_ABOUT THIS TASK_.
Using the material below, print the line that contains "Viewport: 1318px width, 754px height.", the line that contains "Open the info icon in header", and every line in between, exactly and nothing else.

_EXERCISE DATA_.
□ □ □ □

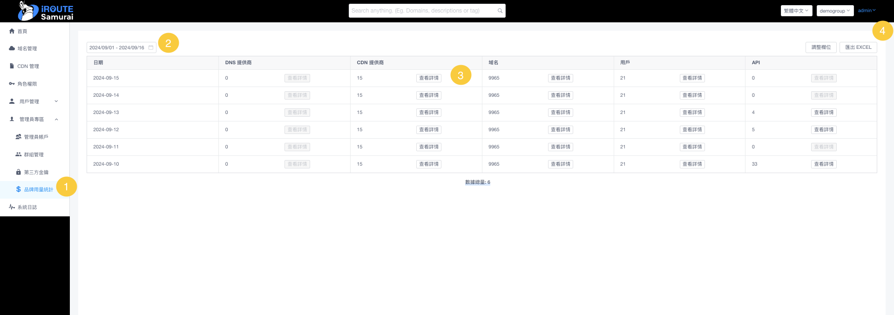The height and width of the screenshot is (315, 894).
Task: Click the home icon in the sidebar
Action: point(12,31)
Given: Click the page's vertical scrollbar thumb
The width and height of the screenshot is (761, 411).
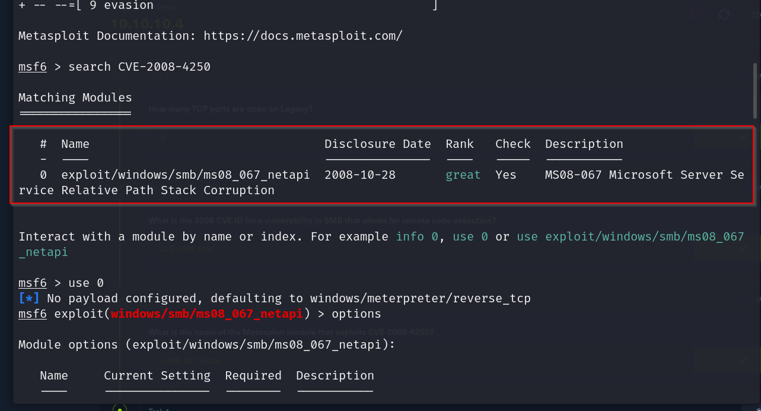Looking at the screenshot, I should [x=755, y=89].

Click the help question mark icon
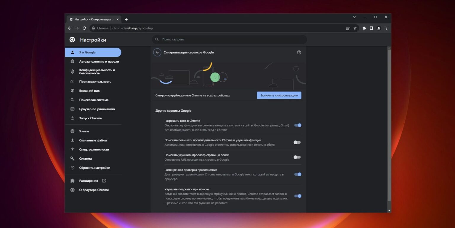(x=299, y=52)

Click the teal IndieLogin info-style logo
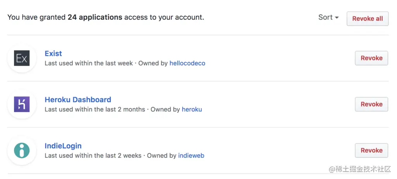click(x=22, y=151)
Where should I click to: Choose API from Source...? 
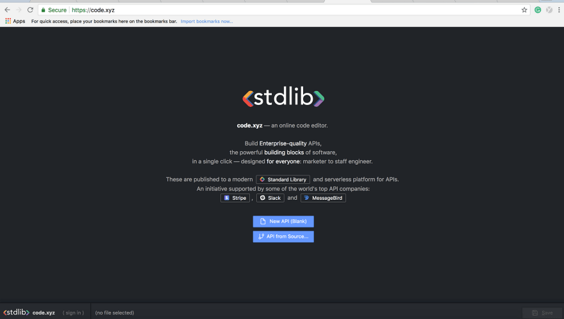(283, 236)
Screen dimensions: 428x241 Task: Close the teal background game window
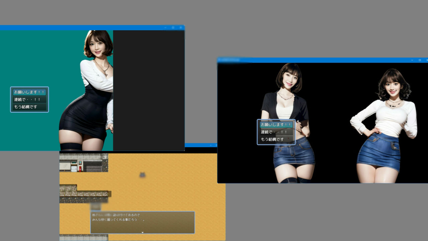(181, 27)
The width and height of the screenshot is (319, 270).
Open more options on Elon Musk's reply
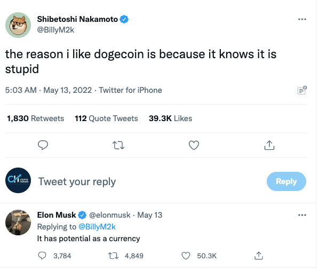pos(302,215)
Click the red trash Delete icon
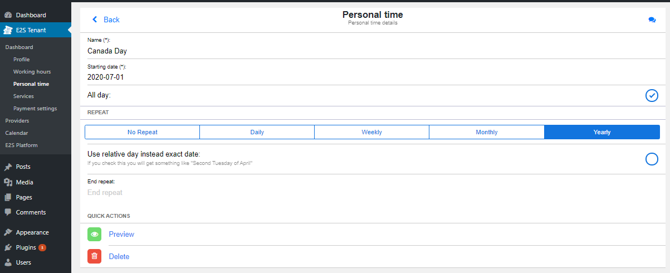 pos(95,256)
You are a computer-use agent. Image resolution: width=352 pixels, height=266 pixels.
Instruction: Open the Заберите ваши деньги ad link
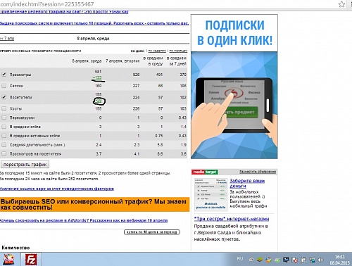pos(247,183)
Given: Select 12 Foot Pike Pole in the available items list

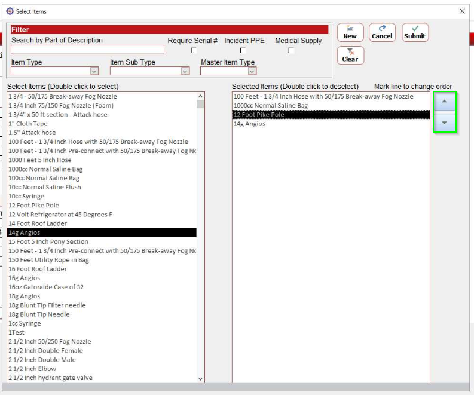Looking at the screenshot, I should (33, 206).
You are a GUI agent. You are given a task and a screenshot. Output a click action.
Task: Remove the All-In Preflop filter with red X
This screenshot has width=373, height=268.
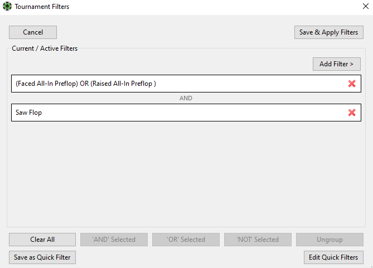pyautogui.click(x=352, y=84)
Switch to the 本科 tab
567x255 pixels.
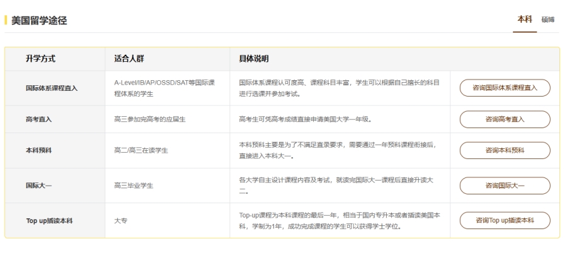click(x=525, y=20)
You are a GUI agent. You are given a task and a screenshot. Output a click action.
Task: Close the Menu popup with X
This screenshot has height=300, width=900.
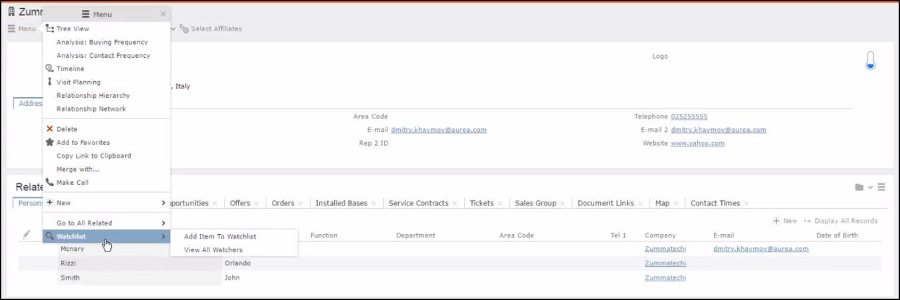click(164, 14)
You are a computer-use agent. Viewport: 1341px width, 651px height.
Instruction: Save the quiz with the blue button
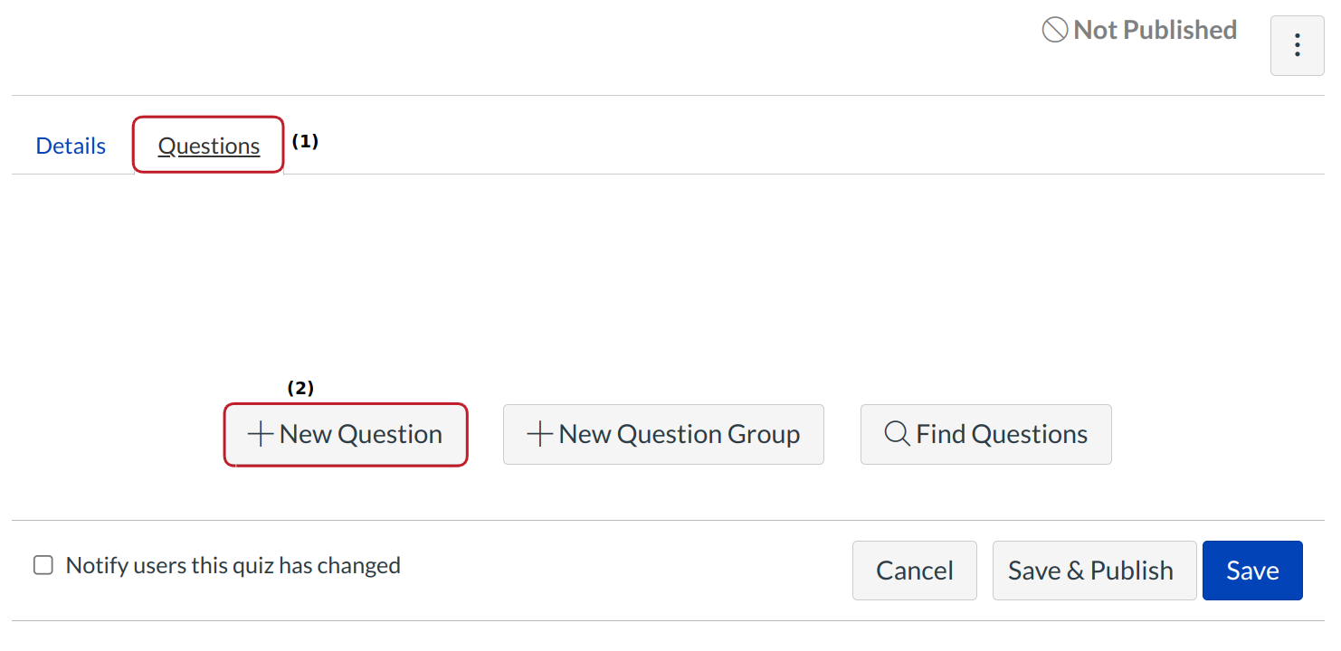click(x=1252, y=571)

□ □ □ □

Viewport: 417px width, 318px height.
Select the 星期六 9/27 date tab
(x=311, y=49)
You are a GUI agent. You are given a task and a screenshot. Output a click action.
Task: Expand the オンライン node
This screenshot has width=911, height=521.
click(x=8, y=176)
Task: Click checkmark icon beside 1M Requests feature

□ □ □ □

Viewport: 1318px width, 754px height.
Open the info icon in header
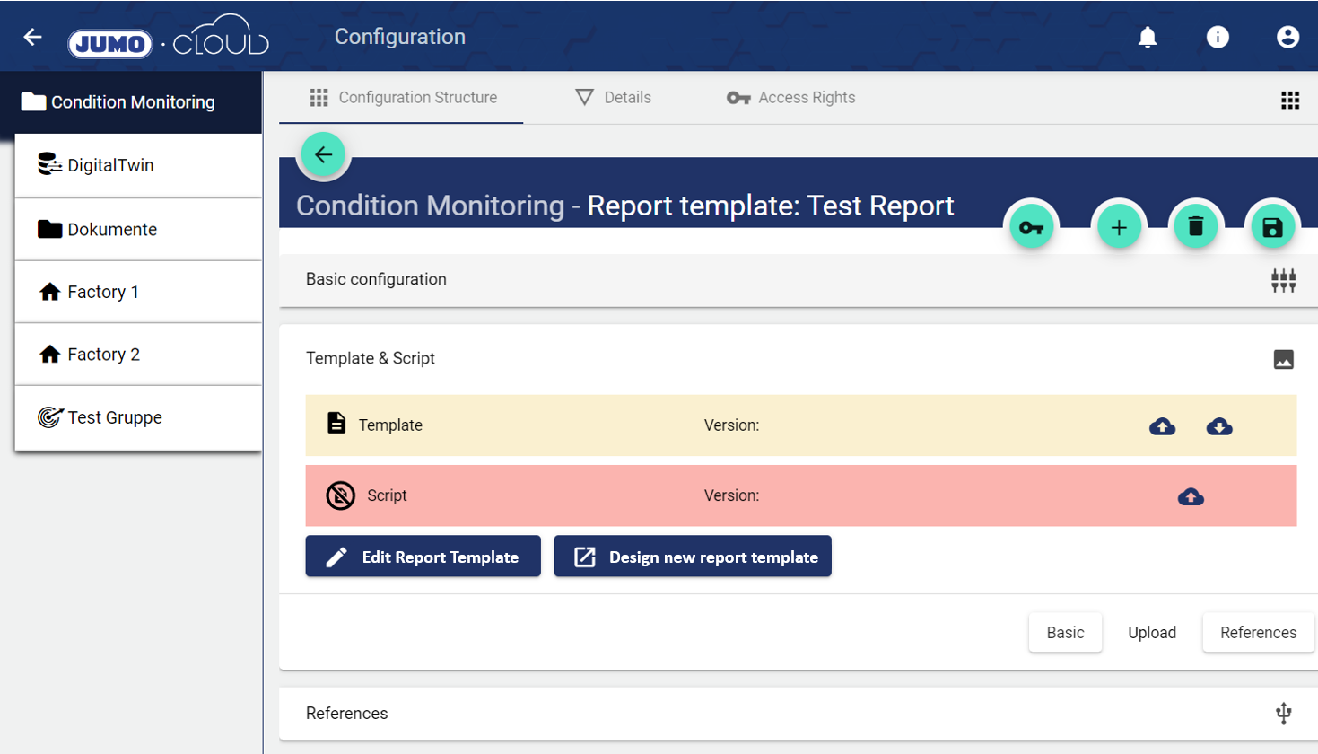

□ □ □ □

_ANSWER BOX_.
Viewport: 1318px width, 754px height.
Open the info icon in header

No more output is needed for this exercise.